幅広く分散投資をした場合の運用成績は、好調な企業グループのみに投資をした場合の運用成績を下回る。それは、幅広く分散投資をすることによって、好調な企業グループのみならず、不調な企業グループにも合わせて投資をすることになり、運用成績を引き下げることになるからである。結果として、平均的な水準の運用成績が得られる。

このように平均的な成績でよいということであれば、この種の幅広い無差別分散投資をするために、運用のノウハウは何ら不要であり、誰でもできる簡便さがある。

世間でよく使われる表現を使うならば、「単なる分散投資は犬や猫でもできる」ということになるかもしれない。しかし、最近のテレビなどを見ていると、犬や猫はどんどん賢くなってきているようである。しっかりと自分の意見を述べたり、立派なパフォーマンスをしたりするような犬や猫も出てきており、このような表現が不適切になりつつあるようだ。さらに、この種の表現はそもそも犬や猫に対して失礼であると、犬好き、猫好きの人に言われそうな気もする。

そこで「単なる分散投資はリスでもできる」と述べることにしたい。リスは、秋に木の実を地中に埋めて冬に備えるが、6割がたの木の実はどこに埋めたか忘れてしまうと言われている。筆者も物忘れという点では、あまりリスのことをとやかく言う資格がないような気もしないでもないが、この賢いとは言い難く、愛らしいリスであれば、非礼をとがめられる懸念が少なさそうなので、「単なる分散投資はリスでもできる」と言わせて頂くこととしたい。
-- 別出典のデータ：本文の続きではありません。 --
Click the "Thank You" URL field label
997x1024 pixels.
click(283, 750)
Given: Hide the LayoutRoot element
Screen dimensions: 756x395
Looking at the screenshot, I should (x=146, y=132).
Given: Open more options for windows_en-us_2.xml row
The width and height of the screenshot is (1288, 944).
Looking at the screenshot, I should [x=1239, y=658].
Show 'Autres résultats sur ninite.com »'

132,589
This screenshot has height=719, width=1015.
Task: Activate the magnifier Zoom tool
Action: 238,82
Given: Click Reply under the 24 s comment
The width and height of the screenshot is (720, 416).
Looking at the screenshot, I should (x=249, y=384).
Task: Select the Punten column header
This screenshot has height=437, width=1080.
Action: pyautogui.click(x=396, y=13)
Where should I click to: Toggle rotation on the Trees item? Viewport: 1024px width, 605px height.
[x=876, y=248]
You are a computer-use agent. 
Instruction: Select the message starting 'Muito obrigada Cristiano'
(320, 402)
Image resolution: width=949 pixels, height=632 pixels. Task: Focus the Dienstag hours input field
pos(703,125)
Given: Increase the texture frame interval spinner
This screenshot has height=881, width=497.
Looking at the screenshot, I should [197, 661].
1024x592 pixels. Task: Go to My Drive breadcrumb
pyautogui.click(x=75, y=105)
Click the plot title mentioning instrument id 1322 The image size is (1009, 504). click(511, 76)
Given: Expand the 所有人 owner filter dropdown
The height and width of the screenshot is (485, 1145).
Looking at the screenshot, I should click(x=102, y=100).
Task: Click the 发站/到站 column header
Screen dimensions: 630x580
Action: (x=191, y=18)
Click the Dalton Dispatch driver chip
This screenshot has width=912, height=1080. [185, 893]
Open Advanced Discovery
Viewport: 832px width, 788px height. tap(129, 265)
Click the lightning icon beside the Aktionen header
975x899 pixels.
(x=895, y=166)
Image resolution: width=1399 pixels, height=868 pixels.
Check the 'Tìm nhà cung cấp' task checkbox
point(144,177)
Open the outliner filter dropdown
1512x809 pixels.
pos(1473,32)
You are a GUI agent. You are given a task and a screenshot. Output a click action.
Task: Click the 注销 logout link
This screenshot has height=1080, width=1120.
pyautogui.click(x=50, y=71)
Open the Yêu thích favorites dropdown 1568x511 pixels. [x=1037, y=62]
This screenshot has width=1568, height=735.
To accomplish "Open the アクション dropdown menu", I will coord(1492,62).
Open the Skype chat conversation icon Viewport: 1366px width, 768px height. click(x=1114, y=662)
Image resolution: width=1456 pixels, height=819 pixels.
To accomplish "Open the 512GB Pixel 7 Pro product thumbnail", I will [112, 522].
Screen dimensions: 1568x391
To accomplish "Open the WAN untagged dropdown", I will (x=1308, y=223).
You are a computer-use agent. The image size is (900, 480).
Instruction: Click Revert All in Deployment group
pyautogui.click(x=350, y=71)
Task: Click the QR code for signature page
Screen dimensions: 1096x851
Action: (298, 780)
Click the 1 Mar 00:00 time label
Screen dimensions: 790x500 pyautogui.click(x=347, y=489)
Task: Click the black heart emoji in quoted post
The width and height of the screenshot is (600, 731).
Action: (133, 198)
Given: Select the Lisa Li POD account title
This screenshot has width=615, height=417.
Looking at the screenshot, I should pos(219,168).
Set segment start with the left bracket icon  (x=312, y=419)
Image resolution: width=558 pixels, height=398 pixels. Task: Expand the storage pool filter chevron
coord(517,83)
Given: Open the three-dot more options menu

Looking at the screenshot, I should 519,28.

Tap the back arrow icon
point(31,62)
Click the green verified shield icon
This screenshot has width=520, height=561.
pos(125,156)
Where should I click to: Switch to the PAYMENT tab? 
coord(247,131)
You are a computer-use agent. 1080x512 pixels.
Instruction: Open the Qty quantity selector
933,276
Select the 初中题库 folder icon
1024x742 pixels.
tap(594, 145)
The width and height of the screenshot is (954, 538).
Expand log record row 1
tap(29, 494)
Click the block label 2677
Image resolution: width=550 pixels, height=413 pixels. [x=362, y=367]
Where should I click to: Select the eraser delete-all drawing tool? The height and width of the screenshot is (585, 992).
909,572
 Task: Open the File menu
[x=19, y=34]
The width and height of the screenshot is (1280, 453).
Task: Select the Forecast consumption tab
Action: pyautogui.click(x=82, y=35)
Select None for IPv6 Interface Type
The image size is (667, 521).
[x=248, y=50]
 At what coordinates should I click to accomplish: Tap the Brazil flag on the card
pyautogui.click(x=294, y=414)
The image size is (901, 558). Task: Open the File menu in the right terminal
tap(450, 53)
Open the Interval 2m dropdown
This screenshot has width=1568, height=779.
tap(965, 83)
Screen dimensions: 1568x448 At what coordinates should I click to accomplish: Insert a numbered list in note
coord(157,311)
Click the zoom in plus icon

ともかく、分散投資はリスでもできる。平均的な投資家を上回る成績を収めようというのであれば一定のノウハウが必要となろうが、単なる分散投資であれば、そこにノウハウは必要ない。リスが手当たり次第に付近の地面を掘って木の実を埋めるのと同じように、できるだけランダムに、何も考えずに手当たり次第に投資先を決めればよい。このような分散投資なら、誰にでもできる。

好調な成績のグループを選ぶ自信のない人々が幅広い無差別分散投資をする。この無差別分散投資をした場合には、周囲の人よりも悪い成績となる可能性がほとんどなくなるのと同時に、他の人よりもよい成績を収める可能性もほとんどなくなる。これはよい先を選ぶことのできない人がやむを得ず採用する方法である。

様々な国の様々な種類の資産に分散投資をしている人がこれに該当し、わが国では、投資信託を利用しながら、そのような資産運用をしている人が極めて多い。